In the case described the stump measured only 2 1/2 in. The elbow was normal and the patient used a practice prosthesis quite well. He had been in such a prosthesis since his arrival at Valley Forge General Hospital where temporary plaster prostheses are used for both upper- and lower-limb amputations 3,4 . A split-thickness graft was not sufficient to keep this patient functioning in his prosthesis. No difficulties have been encountered since pedicle-flap coverage was carried out and the patient continues to wear his prosthesis daily without skin problems. Also, the elbow was preserved which is analogous to preservation of the knee in the lower-limb amputee ( Fig. 6 ).
With increasing numbers of traumatic amputations seen in young civilians, we think that cases similar to the one presented may be seen in the future. With good soft tissue and preservation of length, the young amputee can be fitted with a prosthesis of simple design without excessive harnessing and suspension. This should result in a higher acceptance of the prosthesis by the patient.

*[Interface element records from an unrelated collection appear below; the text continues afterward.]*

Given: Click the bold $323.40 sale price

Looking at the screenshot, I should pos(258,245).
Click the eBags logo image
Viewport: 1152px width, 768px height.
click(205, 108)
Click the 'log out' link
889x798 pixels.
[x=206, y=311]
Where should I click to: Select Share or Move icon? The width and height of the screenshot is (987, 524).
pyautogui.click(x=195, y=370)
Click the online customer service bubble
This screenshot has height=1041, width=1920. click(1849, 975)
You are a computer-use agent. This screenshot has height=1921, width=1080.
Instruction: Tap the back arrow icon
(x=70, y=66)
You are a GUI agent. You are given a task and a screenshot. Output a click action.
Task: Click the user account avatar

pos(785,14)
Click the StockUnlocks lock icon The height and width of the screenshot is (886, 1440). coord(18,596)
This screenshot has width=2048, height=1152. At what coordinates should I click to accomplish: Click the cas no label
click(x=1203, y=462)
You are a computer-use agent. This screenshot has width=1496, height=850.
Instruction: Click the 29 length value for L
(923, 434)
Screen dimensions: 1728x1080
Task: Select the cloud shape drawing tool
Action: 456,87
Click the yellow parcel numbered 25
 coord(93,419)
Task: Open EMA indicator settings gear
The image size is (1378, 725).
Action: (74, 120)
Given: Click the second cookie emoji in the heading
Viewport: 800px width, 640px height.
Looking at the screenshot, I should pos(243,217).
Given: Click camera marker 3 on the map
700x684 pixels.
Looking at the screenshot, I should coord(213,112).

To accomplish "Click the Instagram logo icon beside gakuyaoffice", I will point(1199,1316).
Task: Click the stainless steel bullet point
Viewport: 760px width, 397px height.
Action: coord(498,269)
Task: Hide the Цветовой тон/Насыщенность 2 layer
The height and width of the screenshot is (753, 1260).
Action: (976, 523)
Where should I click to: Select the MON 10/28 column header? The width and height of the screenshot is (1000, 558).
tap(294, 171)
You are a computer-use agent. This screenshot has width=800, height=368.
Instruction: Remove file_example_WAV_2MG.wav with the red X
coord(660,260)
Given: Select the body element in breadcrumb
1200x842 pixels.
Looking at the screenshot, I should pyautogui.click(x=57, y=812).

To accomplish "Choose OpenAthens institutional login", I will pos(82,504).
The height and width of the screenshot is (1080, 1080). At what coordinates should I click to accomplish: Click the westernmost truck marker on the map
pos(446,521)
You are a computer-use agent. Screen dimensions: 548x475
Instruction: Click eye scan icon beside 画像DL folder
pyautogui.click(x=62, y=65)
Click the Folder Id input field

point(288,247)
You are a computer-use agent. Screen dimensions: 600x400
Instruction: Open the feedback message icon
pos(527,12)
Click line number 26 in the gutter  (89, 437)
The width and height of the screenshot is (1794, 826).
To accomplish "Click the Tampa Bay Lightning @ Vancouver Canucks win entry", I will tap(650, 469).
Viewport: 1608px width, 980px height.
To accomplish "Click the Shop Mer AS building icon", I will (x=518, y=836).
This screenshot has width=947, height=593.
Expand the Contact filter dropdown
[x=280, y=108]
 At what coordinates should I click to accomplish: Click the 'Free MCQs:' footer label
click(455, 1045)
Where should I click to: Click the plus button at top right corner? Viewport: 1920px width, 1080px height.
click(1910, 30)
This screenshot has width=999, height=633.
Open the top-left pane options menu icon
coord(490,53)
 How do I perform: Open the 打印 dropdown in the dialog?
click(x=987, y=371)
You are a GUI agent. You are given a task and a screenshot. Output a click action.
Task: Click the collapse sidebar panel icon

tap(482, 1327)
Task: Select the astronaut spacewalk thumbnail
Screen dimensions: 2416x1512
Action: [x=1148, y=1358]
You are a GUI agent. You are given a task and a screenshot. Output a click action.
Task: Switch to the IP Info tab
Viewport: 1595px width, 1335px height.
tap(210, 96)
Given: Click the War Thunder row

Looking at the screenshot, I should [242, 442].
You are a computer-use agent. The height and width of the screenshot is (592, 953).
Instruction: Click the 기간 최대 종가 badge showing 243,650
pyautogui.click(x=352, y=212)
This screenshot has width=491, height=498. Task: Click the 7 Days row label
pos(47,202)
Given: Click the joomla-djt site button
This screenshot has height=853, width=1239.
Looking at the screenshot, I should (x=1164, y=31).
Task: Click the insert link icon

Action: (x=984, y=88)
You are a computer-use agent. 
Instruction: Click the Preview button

A 2 1/2-in. below-elbow stump with inadequate soft-tissue coverage was preserved with pedicle tissue. Follow-up has extended over one year and the patient is a successful wearer and user of a modified Minister prosthesis. His pedicle flap has remained intact.
1. Ascott, J. R., Skin transfer to amputation stumps. Brit. J Plastic Surg., 6:115-122, 1950.
2. Burgess, E. M., and R. L. Romano, The management of lower extremity amputees using immediate post-surgical prostheses. Clin. Orthop. and Related Research, 57:137 146,1968.
3. Dupertius, S. M., and J. A. Henderson, Amputation rehabilitation; Plastic and reconstructive surgery of amputation stumps. U. S. Naval Med. Bull. (Suppl.), 46:65-77, 1946
4. Keblish, P. A., A. M LaNoue, and P. A. Deffer, Early management of the battle-incurred amputee at Valley Forge General Hospital. Presented at the Eastern Orthopedic Association Meeting, Absecon, N.J., 1970.
5. ,Keblish, P. A., A. M. LaNoue, and P. A. Deffer, The use of cross-leg pedicle flaps to salvage the short below knee amputation. Presented at the Eastern Orthopedic Association Meeting, Absecon, N J , 1970
6 Thompson, T. O , and R. H. Alldredge, Amputations: Surgery and plastic repair. J. Bone and Joint Surg., 26:639-644, 1944.